Environmental historian Leo Katz wrote very articulately about an earlier period of American history that was similarly distracted from realizing the inherent unworkibility of its dominant philosophical position on human-nature conflict. In the early 19th century, especially in the northeastern U.S. and especially in Rhode Island, industrial mill technology and the social organization of mills caused mill villages to be built out in the relative wild of secondary rivers and streams. Philosophically, the belief was that technology would allow industrialization of the nation’s economy while maintaining the moral strength inherent in its overall agrarian character.
Ironically, it is the continued idealization of the agrarian model, in part because of perceived moral value, now some 200 years later and more deeply embedded than ever in our national narrative, that drives suburbanization. Yet the actualization of the agrarian model in the present day is diminished to symbolic gestures such as fake garrison colonial houses and decorative stone walls. It is no longer a functioning system that can be simply re-engaged to meet the challenges of increasing human-wildlife conflict and calls for more active wildlife manipulation.
Deer in an abundance never seen before in history or pre-history devour rare plants and upend natural habitats, spread ticks and deadly diseases, and levy a great cost in money and lives on our roadways, and yet our sole deer management strategy is one built around a dwindling cadre of volunteers…recreational hunters. Seals in large numbers and in new areas threaten two notoriously aggressive and economically valuable human interest groups…fisherman and beach goers.

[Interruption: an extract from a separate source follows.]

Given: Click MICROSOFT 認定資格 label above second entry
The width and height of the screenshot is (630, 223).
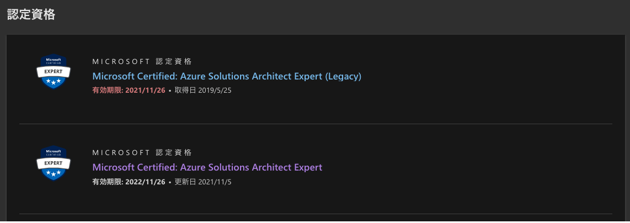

But we have even fewer acceptable or workable management tools for seals than we do for deer.
Management tools and public policy ideas are already proving inadequate to the task of brokering today’s human-wildlife interactions and yet none of these trends are likely to reverse any time soon. There is an urgent need for new ways of relating humans, animals, and landscape.
At our conference today, we want to demonstrate the range and seriousness of human-wildlife issues. We are calling on a wide range of research scientists, veterinary specialists, and environmental policy makers to comment on the theme of human-wildlife interaction from their personal and professional perspectives. We want to put information from their field of expertise “into play” so that we can begin a long-overdue informed discussion.
If today is the start of new and creative conversations about wildlife management (and human management) or the beginning of new alliances among interests which we’d previously thought of as mutually antithetical, then we will have done a very good thing and we can judge this conference a success.